A quoi bon situer Carmen pendant la période franquiste - plutôt années 1950 - si ce choix n'a aucune justification politique ou sociale? On n'a pas attendu la choréographe britannique Aletta Collins pour rendre l'héroïne de Mérimée intemporelle, voire résolument moderne. Vu le parcours de la metteuse en scéne, on ne s'étonnera pas que le seul point positif du spectacle reste la judicieuse intégration de la danse dans l'action, non comme un élément festiv et folklorique, mais avec des artistes de flamenco symbolisant le destin tragique de Carmen et Don José.

Les décors massifs de Miriam Buether n'aident guère à suivre l'action. On ne comprend d'ailleurs rien au contexte du premier acte, avant de réaliser tardivement que nous ne sommes pas à l'intérieur de la caserne, mais dans la manufacture de tabac - Carmen, descendue des étages supérieurs, faisant son entrée en ascenseur dans les bras d'un officier...

Le II se situe dans un cabaret glauque; Lilas Pastia  en est la tenancière-maquerelle.

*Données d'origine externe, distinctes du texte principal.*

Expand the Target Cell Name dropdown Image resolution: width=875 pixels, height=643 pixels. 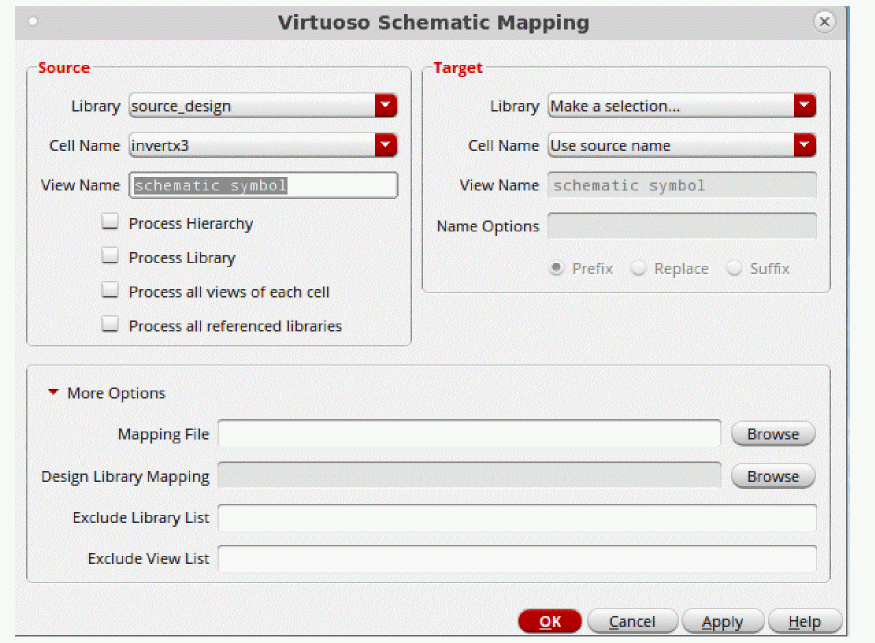coord(805,145)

Plus étrange, le III nous conduit dans un tunnel, où les contrebandiers promènent leurs ballots dans les mêmes tenues de soirée vulgaires qu'à l'acte précédent, ce qui rend Frasquita et Mercédes, jumelles au look de Barbie, particulièrement grotesques. Au IV, on note que Don José n'est pas repoussant; au contraire, il s'est fait beau et a revêtu son costume de dimanche, orné d'un brassard de deuil, pour récupérer celle qu'il aime.

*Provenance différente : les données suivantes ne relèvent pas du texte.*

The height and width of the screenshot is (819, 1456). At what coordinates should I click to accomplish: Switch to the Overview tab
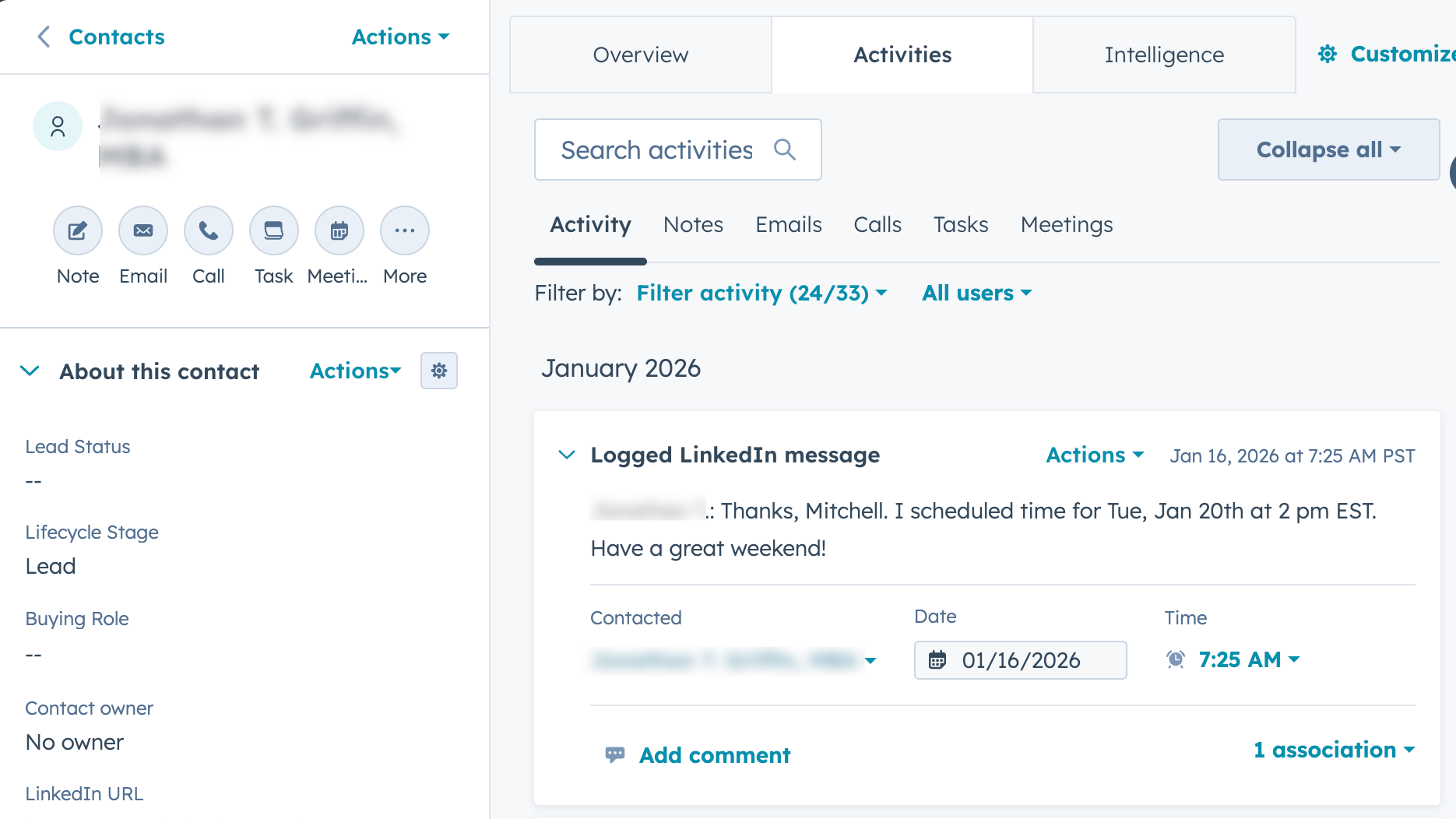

Comme on pouvait s'y attendre, Magdalena Kozena est une Carmen atypique,dont le mérite essentiel est de n'être jamais vulgaire. Sobrement habillé de noir, son personnage de chatte sauvage tient la route aux deux premiers actes; en revanche, au dernier, l'artiste est desservie par son atroce robe "de gala" et sa coiffure "chic". Son français est soigné et compréhensible, comme celui de la plupart des interprétes.

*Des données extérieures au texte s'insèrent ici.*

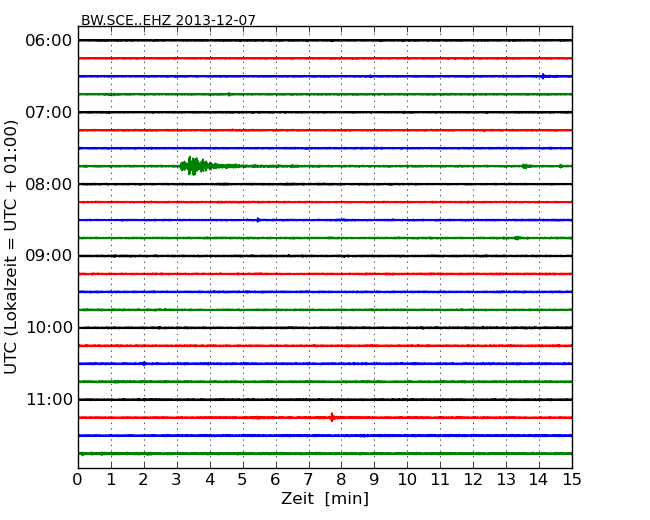Click the 11:00 time tick label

Vocalement, la mezzo tchèque n' est jamais indigne, mais l'instrument, trop clair, trop mince, manque de chair, d'étoffe et de couleurs, et, plus encore, de médium. Dans une salle aussi vaste, il est probable que Kozena passerait difficilement la rampe sans l'aide d'un maestro attentif à ne jamais couvrir son épouse... Au Moment des saluts, après le triomphe légitime réservé à l'idéale Micaëla de Genia Kühmeier et au Don José non moins superlatif de Jonas Kaufmann, la timidité des applaudissements à son encontre est une cruelle épreuve. Si on a vu le ténor allemand dramatiquement plus engagé dans d'autres productions - ici, le personnage est timide, timoré, prèsque anonyme - , il démeure égal à lui-même sur le plan vocal et stylistique, après avoir été sublime , trois jours plus tôt, dans "Das Lied von der Erde" de Mahler, avec Anne Sofie von Otter. Kostas Smoriginas est un pâle Escamillo; André Schuen et Jean-Paul Fouchécourt, en revanche, méritent une mention .

La direction équilibrée, vive, souple, parfois langoureuse et même enflammée (pour l'Ouverture) de Simon Rattle rend justice à Bizet. Le spectacle reviendra à l'affiche cet été mais, cette fois, avec la Philharmonie de Vienne, ce qui devrait modifier sensiblement les sonorités et les couleurs.